提示資料:
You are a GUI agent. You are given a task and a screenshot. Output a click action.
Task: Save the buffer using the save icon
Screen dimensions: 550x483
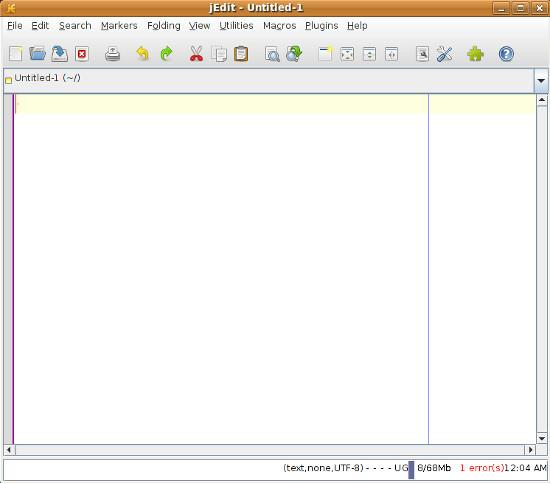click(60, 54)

...

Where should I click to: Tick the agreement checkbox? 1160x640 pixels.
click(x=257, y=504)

作業内容: 上記の資料のうち、「You are a GUI」を含む行から「click(60, 54)」を含む行までを、両端の行も含めて一字一句そのまま書き写してください。画像は解答に含めないでください。

解答:
You are a GUI agent. You are given a task and a screenshot. Output a click action.
Task: Save the buffer using the save icon
Screen dimensions: 550x483
click(60, 54)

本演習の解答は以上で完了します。